Extracted text —
• • • • •
In [3]:
import json
import re
import unicodedata
import pandas as pd
import neo4j
import time
from neo4j import GraphDatabase

In [4]:
class Neo4jConnection:
    
    def __init__(self, uri, user, pwd):
        self.__uri = uri
        self.__user = user
        self.__pwd = pwd
        self.__driver = None
        try:
            self.__driver = GraphDatabase.driver(self.__uri, auth=(self.__user, self.__pwd))
        except Exception as e:
            print("Failed to create the driver:", e)
        
    def close(self):
        if self.__driver is not None:
            self.__driver.close()
        
    def query(self, query, parameters=None, db=None):
        assert self.__driver is not None, "Driver not initialized!"
        session = None
        response = None
        try: 
            session = self.__driver.session(database=db) if db is not None else self.__driver.session() 
            response = list(session.run(query, parameters))
        except Exception as e:
            print("Query failed:", e)
• • • • •
Data listing —

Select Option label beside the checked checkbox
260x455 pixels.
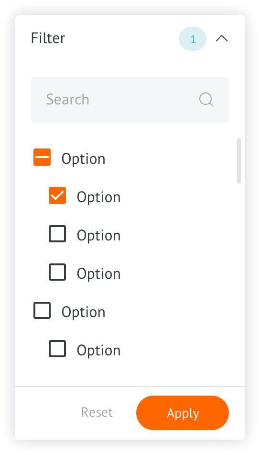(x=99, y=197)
• • • • •
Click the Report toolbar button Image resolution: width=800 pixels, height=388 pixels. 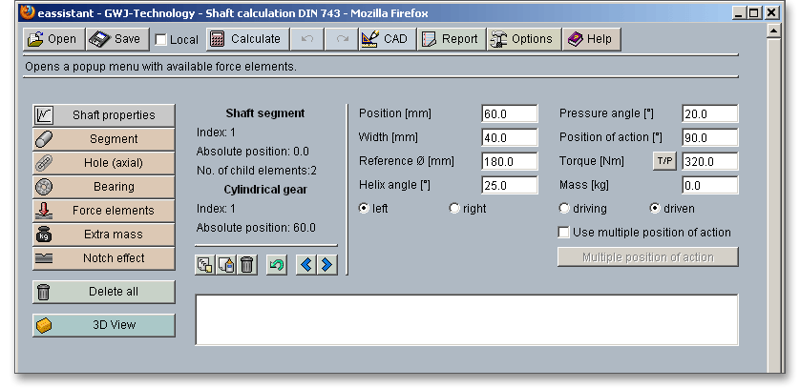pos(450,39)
• • • • •
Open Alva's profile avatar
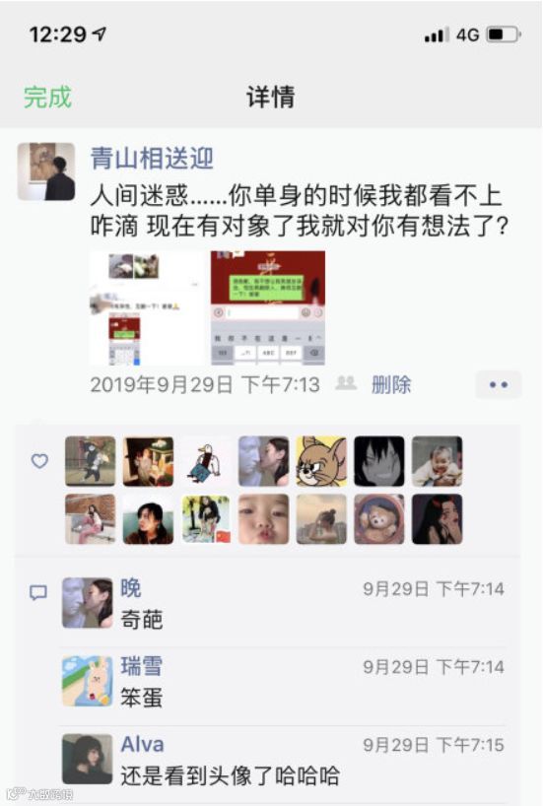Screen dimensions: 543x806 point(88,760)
• • • • •
What you will do —
Write the rest of the Neo4j connection notebook code, starting right after its final line. You won't need the items.

Response to this exercise —
        finally: 
            if session is not None:
                session.close()
        return response

In [5]:
conn = Neo4jConnection(uri="neo4j://172.16.1.128:7687", 
                       user="",              
                       pwd="")

### Injesting data into neo4j

In [17]:
#function to insert data in batches in neo4j
def insert_data(query, rows, batch_size = 10000):
    
    total = 0
    batch = 0
    start = time.time()
    result = None
    
    while batch * batch_size < len(rows):
        res = conn.query(query, 
                         parameters = {'rows': rows[batch*batch_size:(batch+1)*batch_size].to_dict('records')})
        try:
            total += res[0]['total']
            batch += 1
            result = {"total":total, 
                      "batches_done":batch,
                      "total_batches": len(rows)/batch_size,
                      "time":time.time()-start}
            print(result)
        except Exception as e:
            print(e)
            batch += 1
        
    return result

##### Ingesting nodes

In [31]:
## Applying Constraints

# constraint_query = "CREATE CONSTRAINT FOR (m:Recipe) REQUIRE m.recipe_name IS UNIQUE;"
# conn.query(constraint_query)

In [32]:
indian_food_dataset = pd.read_csv('input_data/indian_food_dataset.csv')
indian_food_dataset.rename(columns={'Ingredient-count':'ingridient_number'},inplace=True) # neo4j was mistaking count as its inbuilt feature
indian_food_dataset.head()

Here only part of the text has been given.